Careless in Red (Inspector Lynley, #15)(108)



“What’d he do?” Pete asked. “’Cause he must’ve done something ’cause that’s why people get divorced, eh?”

“People get divorced for lots of reasons.”

“Did he have a girlfriend or something?”

“Pete, that’s really none?”

“’Cause he doesn’t have one now, if that’s what you’re looking for. And it must be ’cause it can’t be drugs or something like that ’cause you know he doesn’t take drugs. But is that it? Did he? Or drink or something ’cause there’s this bloke at school called Barry and his parents are splitting up ’cause his dad broke the front window in a rage and he was drunk.” Pete watched her. He seemed to be trying to read her face. “It was double glazed,” he added.

She smiled in spite of herself. She put her arms around him and pulled him to her. “Double glazed,” she said. “Now that’s a reason to throw a husband out.” But he jerked away from her.

“Don’t make fun.” He went to his room.

She said, “Pete, come on…”

He didn’t reply. He shut the door instead, leaving her looking at its blank panels. She could have followed, but she went to the bathroom. She couldn’t stop herself from a final check even though she knew how ridiculous she was being. Here, like everywhere else, there was nothing. Just Ray’s shaving gear, damp towels hanging lopsided from a towel bar, across the tub a sky blue shower curtain drawn to dry. And in the tub, nothing other than a soap tray.

A clothes hamper stood beneath the bathroom window, but she didn’t go through this. Instead, she sat on the toilet seat and looked down at the floor. This was not to study the tiles for evidence of sexual malefaction, but to force herself to stop and consider all the ramifications.

She’d done that more than fourteen years ago: She’d considered the ramifications. What it would mean to stay with a man and have his child when day after day what he so plainly told her he wanted was a termination to the pregnancy. An abortion, Beatrice. Do it now. We’ve raised our child. Ginny’s grown and left the nest and this is our time now. We don’t want this pregnancy. It was a stupid miscalculation and we don’t have to pay for it the rest of our lives.

They had plans, he told her. They had great and wonderful things to do now Ginny was grown. Places to go, sights to see. I don’t want this kid. Neither do you. One visit to the clinic and it’s behind us.

It was odd to think now how one’s perception of a person could change in an instant. But that was what had happened. She’d looked at Ray with eyes newly born. The passion of the man, and all of it about killing off their own child. She’d just gone cold, right to her core.

While he’d spoken the truth?she had given up on the idea of a second pregnancy when it hadn’t happened within a reasonable period after Ginny’s birth and with Ginny at university and engaged to be married, she and Ray were free to plan a future?it wasn’t a truth carved in stone for her. It never had been. It had, instead, been a quiet acceptance that had bloomed from initial disappointment. But it wasn’t meant to be interpreted as the end all and be all of her life. She couldn’t come to terms with how Ray had arrived at the belief that it was.

So she’d told him to leave. She’d done it not to shake him and not to make him see things her way. She’d done it because she’d believed she’d never really known him at all. How could she have known him if what he wanted was to end a life they had created from their love for each other?

But to tell Pete all this? To let him know his father had wished to deny him his place on earth? She couldn’t do that. Let Ray tell him if he wished.

She went to Pete’s room. She knocked on the door. He said nothing, but she entered anyway. He was at his computer. He was on Arsenal’s Web site, surfing through pictures of his idols in a desultory way so completely unlike him.

She said, “Homework, love?”

He said, “Did it already.” And then after a moment, he added, “I got a perfect mark on the maths exam.”

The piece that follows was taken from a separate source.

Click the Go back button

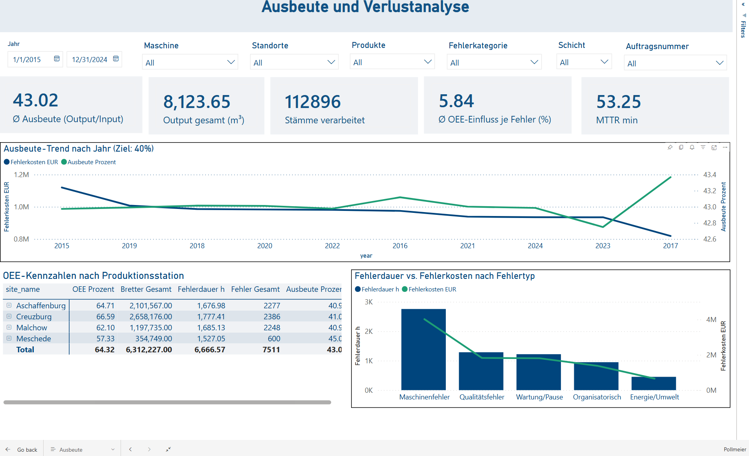point(22,449)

She went to him and kissed the top of his head. “I am so proud of you,” she told him.

“That’s what Dad says.”

“Because he is. We both are. You’re our shining star, Pete.”

“He asked me about those Internet blokes you date.”

“That must have made for some good stories,” she said. “Did you tell him about the bloke Dog Two lifted a leg on?”

Pete snuffled, his form of forgiving laugh. “That bloke was a real wanker. Two knew that.”

“Language, Pete,” she murmured. She stood for a moment, looking at the pictures of Arsenal that he continued to click through. “World Cup’s coming,” she said unnecessarily. The last thing Pete would be likely to forget was their plans for a World Cup match.

“Yeah,” he breathed. “World Cup’s coming. C’n we ask Dad if he wants to go? He’d like us to ask him.”

It was a simple thing, really. They’d not likely be able to get an extra ticket, so what did it matter if she agreed? “All right,” she told him. “We’ll ask Dad. You can ask him tonight when he gets home.” She smoothed his hair and kissed his head again. “Are you going to be okay on your own till he gets here, Pete?”